## [TASK REQUIREMENTS]
1/ In the article on smart TV hacking, which security consulting company is Rafael Scheel demonstrating the attack for?
2/ Render this sentence from the smart TV hacking article in Spanish: "As Scheel explains, once a hacker has access to a smart TV, they essentially have the keys to your private life."
3/ Extend the article on the radio attack against smart TVs, picking up after its final sentence.

BEGIN EXCERPTED PASSAGE

Smart TVs could be the next big hole in your home security as one hacker blows two Samsung TV sets wide open with a radio-transmitted assault.
The attack uses terrestrial radio signals to hack into smart TVs via a low-cost transmitter, pushing harmful commands across standard TV input methods. During an example shown to ArsTechnica, the malicious transmission hijacked each TV via known exploits in the device’s web browser. Through this, a hacker could then gain control of high-level root access and embed themselves in a user’s TV.
Thankfully, this is all just proof-of-concept as hacker Rafael Scheel is a security consultant, demonstrating the potential dangers of smart TVs on behalf of security consulting company Oneconsult. As Scheel explains, once a hacker has access to a smart TV, they essentially have the keys to your private life.

END EXCERPTED PASSAGE
BEGIN SUPPLIED MATERIAL

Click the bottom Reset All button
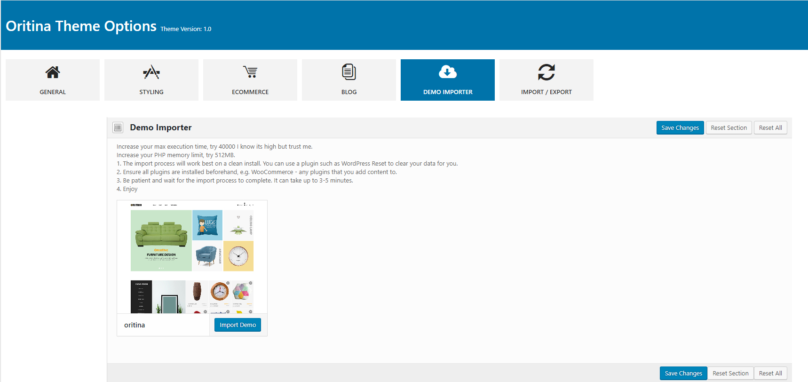Screen dimensions: 808x382 tap(770, 374)
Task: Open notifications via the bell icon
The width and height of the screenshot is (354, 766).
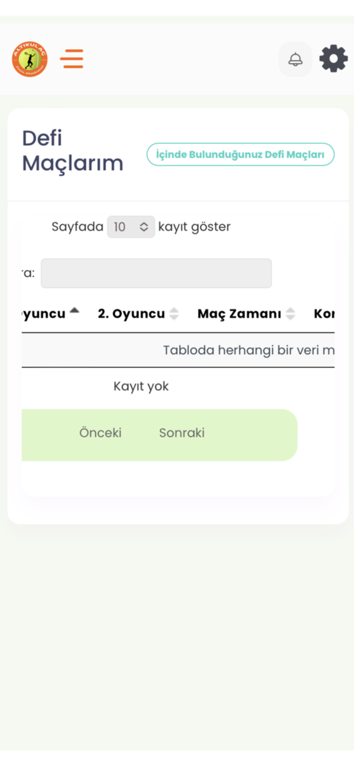Action: tap(295, 59)
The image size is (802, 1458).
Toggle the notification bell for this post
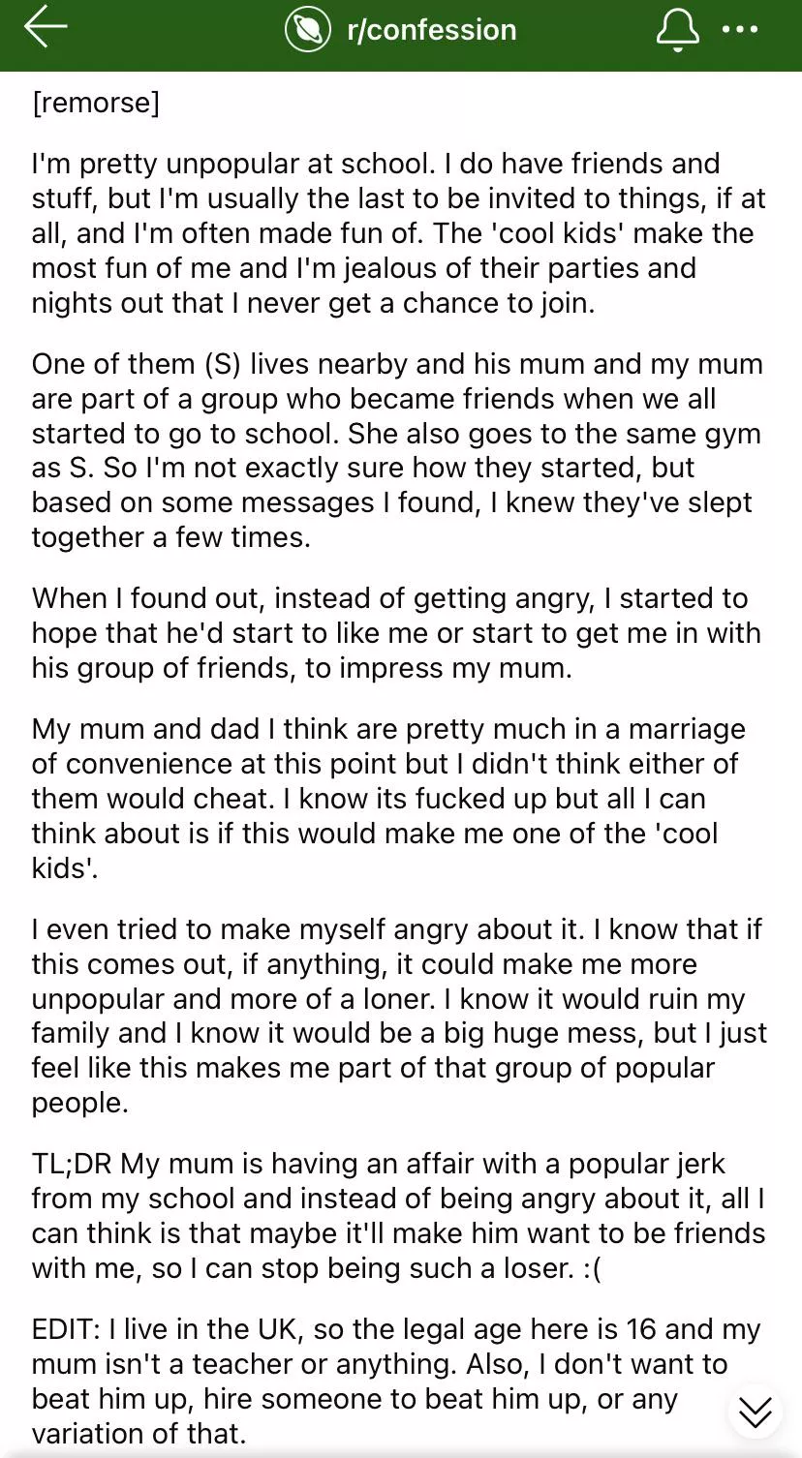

END SUPPLIED MATERIAL

## [EXERCISE RESULTS]
1/ Oneconsult

2/ Como explica Scheel, una vez que un hacker tiene acceso a un televisor inteligente, prácticamente tiene las llaves de tu vida privada.

3/
“Once a hacker has control over the TV of an end user, he can harm the user in a variety of ways… Among many others, the TV could be used to attack further devices in the home network or to spy on the user with the TV’s camera and microphone.”
What makes the hack so terrifying is just how untraceable it is. The hack relies upon a common transmission standard many TVs use by default, DVB-T (Digital Video Broadcasting – Terrestrial). When used, the exploit shows no outward signs that the TV has been compromised and can’t be shaken via a reboot or factory reset.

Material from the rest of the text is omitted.